# DIRECTIONS FOR THIS TASK:
Everything from the line containing "Given: Solo the Drums 1 channel" through the final line of the material is to be restated word for word, and only that.

__________________________________________________

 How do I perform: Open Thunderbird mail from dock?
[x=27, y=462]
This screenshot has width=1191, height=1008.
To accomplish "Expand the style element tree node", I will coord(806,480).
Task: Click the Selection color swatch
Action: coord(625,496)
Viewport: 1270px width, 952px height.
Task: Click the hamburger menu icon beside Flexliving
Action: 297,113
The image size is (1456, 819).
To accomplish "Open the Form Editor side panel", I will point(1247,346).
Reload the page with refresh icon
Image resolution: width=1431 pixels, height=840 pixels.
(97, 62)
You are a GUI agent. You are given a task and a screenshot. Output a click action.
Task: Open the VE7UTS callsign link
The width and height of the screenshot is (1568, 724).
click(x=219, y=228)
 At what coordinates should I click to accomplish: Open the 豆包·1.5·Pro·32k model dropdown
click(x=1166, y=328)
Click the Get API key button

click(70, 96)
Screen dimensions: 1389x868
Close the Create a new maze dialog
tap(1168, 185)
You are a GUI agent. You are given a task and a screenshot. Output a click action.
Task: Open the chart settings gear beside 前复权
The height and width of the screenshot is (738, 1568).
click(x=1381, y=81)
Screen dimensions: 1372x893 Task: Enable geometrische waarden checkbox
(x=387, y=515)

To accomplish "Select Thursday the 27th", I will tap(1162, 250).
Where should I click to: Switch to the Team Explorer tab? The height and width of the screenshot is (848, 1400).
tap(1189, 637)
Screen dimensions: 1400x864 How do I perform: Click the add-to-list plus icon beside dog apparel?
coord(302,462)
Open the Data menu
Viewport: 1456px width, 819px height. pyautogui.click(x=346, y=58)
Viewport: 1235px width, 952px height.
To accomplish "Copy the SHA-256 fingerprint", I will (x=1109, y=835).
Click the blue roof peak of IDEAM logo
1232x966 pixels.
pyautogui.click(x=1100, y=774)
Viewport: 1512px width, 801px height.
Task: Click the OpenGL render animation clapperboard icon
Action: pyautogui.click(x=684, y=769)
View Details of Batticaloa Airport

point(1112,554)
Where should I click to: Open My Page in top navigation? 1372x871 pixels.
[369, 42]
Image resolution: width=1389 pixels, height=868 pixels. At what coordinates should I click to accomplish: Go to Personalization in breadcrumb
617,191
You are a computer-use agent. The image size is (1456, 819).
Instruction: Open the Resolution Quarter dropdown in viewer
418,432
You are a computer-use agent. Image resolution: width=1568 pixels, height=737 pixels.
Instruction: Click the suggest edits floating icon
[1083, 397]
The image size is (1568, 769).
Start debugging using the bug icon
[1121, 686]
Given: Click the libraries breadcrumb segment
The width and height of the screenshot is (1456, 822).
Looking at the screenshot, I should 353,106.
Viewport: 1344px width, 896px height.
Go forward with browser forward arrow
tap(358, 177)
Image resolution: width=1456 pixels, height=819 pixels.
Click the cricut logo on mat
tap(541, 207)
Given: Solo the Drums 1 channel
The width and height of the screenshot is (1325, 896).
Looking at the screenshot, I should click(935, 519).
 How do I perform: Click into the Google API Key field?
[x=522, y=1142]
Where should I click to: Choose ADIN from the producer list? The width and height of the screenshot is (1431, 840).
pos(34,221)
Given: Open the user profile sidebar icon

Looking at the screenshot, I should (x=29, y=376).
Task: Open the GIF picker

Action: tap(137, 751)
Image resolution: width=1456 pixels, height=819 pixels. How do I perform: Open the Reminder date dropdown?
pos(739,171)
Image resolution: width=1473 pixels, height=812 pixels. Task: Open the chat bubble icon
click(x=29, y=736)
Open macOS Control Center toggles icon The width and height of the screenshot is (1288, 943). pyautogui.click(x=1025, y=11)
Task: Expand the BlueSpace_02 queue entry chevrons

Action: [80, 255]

__________________________________________________

# WRITTEN ANSWER:
Given: Solo the Drums 1 channel
The width and height of the screenshot is (1325, 896).
Looking at the screenshot, I should click(935, 519).
 How do I perform: Click into the Google API Key field?
[x=522, y=1142]
Where should I click to: Choose ADIN from the producer list? The width and height of the screenshot is (1431, 840).
pos(34,221)
Given: Open the user profile sidebar icon

Looking at the screenshot, I should (x=29, y=376).
Task: Open the GIF picker

Action: tap(137, 751)
Image resolution: width=1456 pixels, height=819 pixels. How do I perform: Open the Reminder date dropdown?
pos(739,171)
Image resolution: width=1473 pixels, height=812 pixels. Task: Open the chat bubble icon
click(x=29, y=736)
Open macOS Control Center toggles icon The width and height of the screenshot is (1288, 943). pyautogui.click(x=1025, y=11)
Task: Expand the BlueSpace_02 queue entry chevrons

Action: [80, 255]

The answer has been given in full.